When the banks or collection companies call, answer the phone. You don’t have to answer every phone call but it’s important that you stay in contact with them. Explain your story, be clear & concise as to why you cannot pay.
While you are answering those phone calls, do your best to remain unemotional. Avoid getting angry at what they are saying on the other line. Often times, they are hoping your anger will cause you to agree to their offer so you can get off the phone quickly.
One suggestion is to have a script written ahead of time and use it to guide what you are going to say. Explain what you are dealing with, what you can afford (based on the budget you have already created), and keep it to the facts. There’s no crying in baseball and there’s no emotion with debt collectors!
As you are speaking to the collection agency, request that they send you their offer in writing before you agree to anything. This protects you should something different happen in the future. And if you are counter-offering, send it via certified mail as well.
Before you agree to anything with a debt collector, know your budget! Determine exactly what you can afford in repayments. Do you have $1,000 saved up to pay the balance in full? Offer $750 first to see if they will accept it.
Can you pay $50 a month for 6 months? Offer that but nothing more. Paying more than you can afford will not get you out of the financial situation you are in. Make sure you are doing everything you can to avoid further debt, delinquency, and stress by knowing your budget.
Whether you are offering a lump sum to absolve yourself of the debt or offering a monthly payment, start small with your offer. Collection agencies buy your debts for a small percentage of what you initially borrowed and what you now owe. Offer the company 25% of that balance first.
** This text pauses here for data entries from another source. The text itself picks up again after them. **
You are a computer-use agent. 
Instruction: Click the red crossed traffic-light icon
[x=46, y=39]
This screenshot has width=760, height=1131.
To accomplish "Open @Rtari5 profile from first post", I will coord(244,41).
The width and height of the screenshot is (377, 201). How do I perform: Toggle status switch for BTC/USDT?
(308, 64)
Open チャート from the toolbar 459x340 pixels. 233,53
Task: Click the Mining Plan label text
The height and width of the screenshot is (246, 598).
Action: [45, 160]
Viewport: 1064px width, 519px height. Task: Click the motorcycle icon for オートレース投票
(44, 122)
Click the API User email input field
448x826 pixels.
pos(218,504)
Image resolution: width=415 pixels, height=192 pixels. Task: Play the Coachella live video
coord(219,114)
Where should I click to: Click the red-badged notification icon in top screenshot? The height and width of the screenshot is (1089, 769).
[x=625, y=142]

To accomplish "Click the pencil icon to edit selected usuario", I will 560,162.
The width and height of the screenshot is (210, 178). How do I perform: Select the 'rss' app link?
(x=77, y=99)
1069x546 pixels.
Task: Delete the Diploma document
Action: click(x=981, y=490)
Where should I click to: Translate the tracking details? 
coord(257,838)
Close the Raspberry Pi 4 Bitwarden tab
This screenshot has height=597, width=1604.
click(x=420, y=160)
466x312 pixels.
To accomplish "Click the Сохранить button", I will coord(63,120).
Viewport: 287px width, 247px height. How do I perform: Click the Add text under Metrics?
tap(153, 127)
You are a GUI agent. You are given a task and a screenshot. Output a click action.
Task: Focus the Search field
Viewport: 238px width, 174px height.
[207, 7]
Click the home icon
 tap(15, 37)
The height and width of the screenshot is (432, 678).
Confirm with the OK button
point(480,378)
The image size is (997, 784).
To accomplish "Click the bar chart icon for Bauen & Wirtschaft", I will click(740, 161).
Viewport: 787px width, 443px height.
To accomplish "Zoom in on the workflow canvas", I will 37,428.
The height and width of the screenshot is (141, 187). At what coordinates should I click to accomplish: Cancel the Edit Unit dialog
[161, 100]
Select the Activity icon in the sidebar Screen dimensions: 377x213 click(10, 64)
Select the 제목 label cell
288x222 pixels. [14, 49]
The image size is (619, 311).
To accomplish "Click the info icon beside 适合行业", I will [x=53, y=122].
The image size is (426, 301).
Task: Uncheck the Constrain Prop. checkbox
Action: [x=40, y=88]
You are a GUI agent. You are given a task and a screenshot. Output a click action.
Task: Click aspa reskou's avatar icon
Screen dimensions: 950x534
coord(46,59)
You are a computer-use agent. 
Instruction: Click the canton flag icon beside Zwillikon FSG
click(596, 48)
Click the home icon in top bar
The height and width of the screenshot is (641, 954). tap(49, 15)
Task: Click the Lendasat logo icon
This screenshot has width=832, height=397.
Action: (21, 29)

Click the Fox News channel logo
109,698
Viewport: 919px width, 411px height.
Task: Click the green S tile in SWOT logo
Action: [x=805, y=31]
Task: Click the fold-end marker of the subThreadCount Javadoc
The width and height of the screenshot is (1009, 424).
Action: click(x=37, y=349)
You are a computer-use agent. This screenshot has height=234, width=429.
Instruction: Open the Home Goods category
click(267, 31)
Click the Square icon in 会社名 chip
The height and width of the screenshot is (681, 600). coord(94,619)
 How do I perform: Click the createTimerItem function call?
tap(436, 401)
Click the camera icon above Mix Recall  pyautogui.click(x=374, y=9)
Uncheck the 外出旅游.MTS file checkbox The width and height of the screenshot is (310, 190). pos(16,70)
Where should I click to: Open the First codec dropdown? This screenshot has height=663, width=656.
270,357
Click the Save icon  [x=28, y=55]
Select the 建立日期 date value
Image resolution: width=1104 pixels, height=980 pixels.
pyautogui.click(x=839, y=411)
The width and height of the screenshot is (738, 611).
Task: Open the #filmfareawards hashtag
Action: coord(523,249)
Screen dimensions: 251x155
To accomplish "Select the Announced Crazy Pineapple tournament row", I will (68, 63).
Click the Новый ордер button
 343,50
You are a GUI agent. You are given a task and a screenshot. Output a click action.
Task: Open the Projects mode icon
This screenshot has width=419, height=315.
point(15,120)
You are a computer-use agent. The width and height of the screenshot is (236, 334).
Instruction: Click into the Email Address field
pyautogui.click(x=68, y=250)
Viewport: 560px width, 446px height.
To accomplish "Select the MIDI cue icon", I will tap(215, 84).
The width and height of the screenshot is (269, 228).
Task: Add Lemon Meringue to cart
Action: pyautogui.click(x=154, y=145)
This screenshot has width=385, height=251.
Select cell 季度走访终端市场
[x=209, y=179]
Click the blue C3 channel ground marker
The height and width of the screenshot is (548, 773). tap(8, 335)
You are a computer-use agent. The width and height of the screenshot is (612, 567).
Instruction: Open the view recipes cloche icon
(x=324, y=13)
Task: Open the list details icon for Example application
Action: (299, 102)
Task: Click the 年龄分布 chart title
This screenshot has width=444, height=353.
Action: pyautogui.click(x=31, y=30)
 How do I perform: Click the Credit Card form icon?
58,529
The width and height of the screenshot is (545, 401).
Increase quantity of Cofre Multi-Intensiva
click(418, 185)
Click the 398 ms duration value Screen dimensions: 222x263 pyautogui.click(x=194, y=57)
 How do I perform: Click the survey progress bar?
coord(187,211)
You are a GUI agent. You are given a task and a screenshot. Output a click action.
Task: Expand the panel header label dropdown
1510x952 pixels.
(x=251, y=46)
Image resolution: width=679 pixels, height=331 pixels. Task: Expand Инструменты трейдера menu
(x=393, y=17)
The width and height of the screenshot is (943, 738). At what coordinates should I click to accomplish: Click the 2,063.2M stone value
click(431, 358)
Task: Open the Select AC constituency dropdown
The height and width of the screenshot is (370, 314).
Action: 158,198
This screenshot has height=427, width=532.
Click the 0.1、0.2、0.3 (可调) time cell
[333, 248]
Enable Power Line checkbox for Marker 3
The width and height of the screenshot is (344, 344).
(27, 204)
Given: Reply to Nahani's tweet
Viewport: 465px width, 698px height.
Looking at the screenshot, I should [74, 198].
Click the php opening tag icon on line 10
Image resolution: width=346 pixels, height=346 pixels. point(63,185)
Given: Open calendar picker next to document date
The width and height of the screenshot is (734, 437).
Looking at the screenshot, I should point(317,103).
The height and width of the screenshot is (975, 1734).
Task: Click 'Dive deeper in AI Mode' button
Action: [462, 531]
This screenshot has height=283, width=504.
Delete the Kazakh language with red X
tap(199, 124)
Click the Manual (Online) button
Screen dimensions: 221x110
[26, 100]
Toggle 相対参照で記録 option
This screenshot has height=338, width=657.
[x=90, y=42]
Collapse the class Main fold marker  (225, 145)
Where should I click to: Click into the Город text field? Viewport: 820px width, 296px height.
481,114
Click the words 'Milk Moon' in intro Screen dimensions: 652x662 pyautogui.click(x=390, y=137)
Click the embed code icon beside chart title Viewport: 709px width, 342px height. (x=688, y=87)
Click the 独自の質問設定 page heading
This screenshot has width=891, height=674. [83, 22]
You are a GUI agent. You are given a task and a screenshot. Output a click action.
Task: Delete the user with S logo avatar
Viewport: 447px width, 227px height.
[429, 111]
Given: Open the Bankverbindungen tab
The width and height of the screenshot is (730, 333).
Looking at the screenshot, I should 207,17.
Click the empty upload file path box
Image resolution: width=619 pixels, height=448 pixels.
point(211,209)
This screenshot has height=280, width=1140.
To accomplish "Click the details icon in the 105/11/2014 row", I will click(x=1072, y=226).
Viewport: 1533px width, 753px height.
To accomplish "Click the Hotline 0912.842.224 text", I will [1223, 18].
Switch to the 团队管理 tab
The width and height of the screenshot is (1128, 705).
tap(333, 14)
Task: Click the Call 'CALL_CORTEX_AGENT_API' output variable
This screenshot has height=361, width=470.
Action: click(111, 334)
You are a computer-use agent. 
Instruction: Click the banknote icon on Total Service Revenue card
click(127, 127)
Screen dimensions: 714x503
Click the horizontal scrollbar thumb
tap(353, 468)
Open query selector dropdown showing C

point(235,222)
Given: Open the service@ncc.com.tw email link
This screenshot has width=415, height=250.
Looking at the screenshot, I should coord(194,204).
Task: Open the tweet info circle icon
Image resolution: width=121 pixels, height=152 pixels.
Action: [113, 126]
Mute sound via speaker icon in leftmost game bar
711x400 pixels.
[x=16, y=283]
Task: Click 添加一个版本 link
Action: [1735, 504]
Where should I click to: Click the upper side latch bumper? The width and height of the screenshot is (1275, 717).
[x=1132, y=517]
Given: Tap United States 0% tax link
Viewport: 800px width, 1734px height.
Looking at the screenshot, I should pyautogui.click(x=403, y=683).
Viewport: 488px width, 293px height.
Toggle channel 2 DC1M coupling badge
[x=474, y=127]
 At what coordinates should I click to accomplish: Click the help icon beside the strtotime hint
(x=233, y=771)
The company may counter with 80%, do not accept that amount. They are still doubling their money. If you have enough to counter again, offer 40% of the balance. If that is not accepted, agree to make small (very small) monthly payments while you save up for another lump sum offer.
Before you fulfill your obligations and the debt is satisfied, request that the collection agency clears up the negative marks on your credit report. Negative reporting can stay on there for 7 years, get them removed now while you can. (Don’t forget to get this in writing!)
Dealing with past due debt is one of the hardest steps to improving your financial situation. No one wants to talk about why they are delinquent. No one wants to admit that things have gotten bad. However, negotiating that debt is necessary for moving forward, hopefully, these seven steps will help you do so quickly.